Sounds like you’re on your way.

Posted by Tiffany   2005.09.02, 08:02

What a beautiful post! Very nicely captures the ‘bigness’ that’s at the heart of seemingly everyday events.

Posted by new age   2005.09.03, 23:42

Very cool picture!

Posted by Carl   2005.09.04, 02:48

Well done on the move JH, qre you having a housewarming? I’ve just moved from the UK to France and I agree; moving anywhere is stressful. The new appartment, however, feels much more homely now my stuff is out of the boxes.

Posted by kevin   2005.09.06, 16:53

I don’t know if “traumatic” is the word, but moving and getting married certainly would cause a lot of stress. And in some cases, such as having a child, “stress” is not necessarily a bad thing, but in terms of physiological reaction, it is the same (give or take a few stress points) as loosing your job.

I remember taking a stress test in my psych class. It asked a couple pages of questions such as “have you moved in the past two years?”, “has someone in your family died in the past five years”, “has your car broken down in the past month?”, “have you had a child in the past year?”, “have you graduated school…” etc…

Basically anything that is a change from your normal life is a cause of stress. The test assigned points for every event that caused some type of stress, and the sum total of the points was your “stress level”. Of course you subtract points for exercise and yoga and what not.
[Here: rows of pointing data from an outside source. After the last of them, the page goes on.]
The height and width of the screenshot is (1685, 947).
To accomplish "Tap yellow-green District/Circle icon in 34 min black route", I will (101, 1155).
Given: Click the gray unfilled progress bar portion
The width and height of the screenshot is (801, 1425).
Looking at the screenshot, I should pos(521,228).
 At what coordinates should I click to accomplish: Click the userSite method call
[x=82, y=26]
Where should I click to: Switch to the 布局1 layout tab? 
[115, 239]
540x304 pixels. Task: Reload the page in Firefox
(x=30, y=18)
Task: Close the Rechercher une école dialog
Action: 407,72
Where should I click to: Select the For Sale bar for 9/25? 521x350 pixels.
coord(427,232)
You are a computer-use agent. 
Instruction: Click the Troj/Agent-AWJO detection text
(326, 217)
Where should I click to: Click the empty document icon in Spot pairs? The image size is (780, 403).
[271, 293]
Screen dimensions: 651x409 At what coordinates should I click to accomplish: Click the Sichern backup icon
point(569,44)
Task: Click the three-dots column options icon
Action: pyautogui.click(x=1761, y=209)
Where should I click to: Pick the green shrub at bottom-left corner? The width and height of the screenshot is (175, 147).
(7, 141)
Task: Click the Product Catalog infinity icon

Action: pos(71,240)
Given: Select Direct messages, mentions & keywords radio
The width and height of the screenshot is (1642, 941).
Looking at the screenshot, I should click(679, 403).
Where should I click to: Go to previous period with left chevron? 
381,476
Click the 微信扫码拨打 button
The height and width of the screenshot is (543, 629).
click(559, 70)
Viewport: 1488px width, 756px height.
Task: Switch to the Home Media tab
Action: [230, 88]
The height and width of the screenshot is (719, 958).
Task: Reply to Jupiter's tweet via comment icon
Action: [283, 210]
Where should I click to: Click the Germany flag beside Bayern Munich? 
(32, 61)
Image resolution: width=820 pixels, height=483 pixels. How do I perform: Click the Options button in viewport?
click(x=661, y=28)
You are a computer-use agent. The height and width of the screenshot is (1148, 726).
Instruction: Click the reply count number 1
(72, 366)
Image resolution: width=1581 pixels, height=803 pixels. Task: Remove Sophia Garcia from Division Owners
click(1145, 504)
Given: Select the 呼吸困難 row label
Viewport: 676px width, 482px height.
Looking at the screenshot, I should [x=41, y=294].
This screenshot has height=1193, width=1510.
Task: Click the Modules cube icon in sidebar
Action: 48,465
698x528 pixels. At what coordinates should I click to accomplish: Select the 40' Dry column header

My point: It was really interesting.

Posted by David Kornahrens   2005.09.07, 02:11

I think moving is fun, but somewhat tedious work. Not one person wants to move, and not find anything. A person must be really tedious in their organizational skills, or the move will become a job, instead of a re-arrangement.

Posted by Rick Peters   2005.09.09, 14:52

Oh i don’t take it as fun. It’s rather a pain.

Posted by Mr Beard   2007.03.08, 03:56

I spent a good 15 years of my life moving from one place to another, one country to another, loosing friends then gaining new - All to do with work mind - was great the first couple of years but it eventually gave me a feeling of not belonging anywhere or to anyone. I’ve finally come back to my ‘childhood’ home… A feeling of relief really. I don’t want to move again, ever.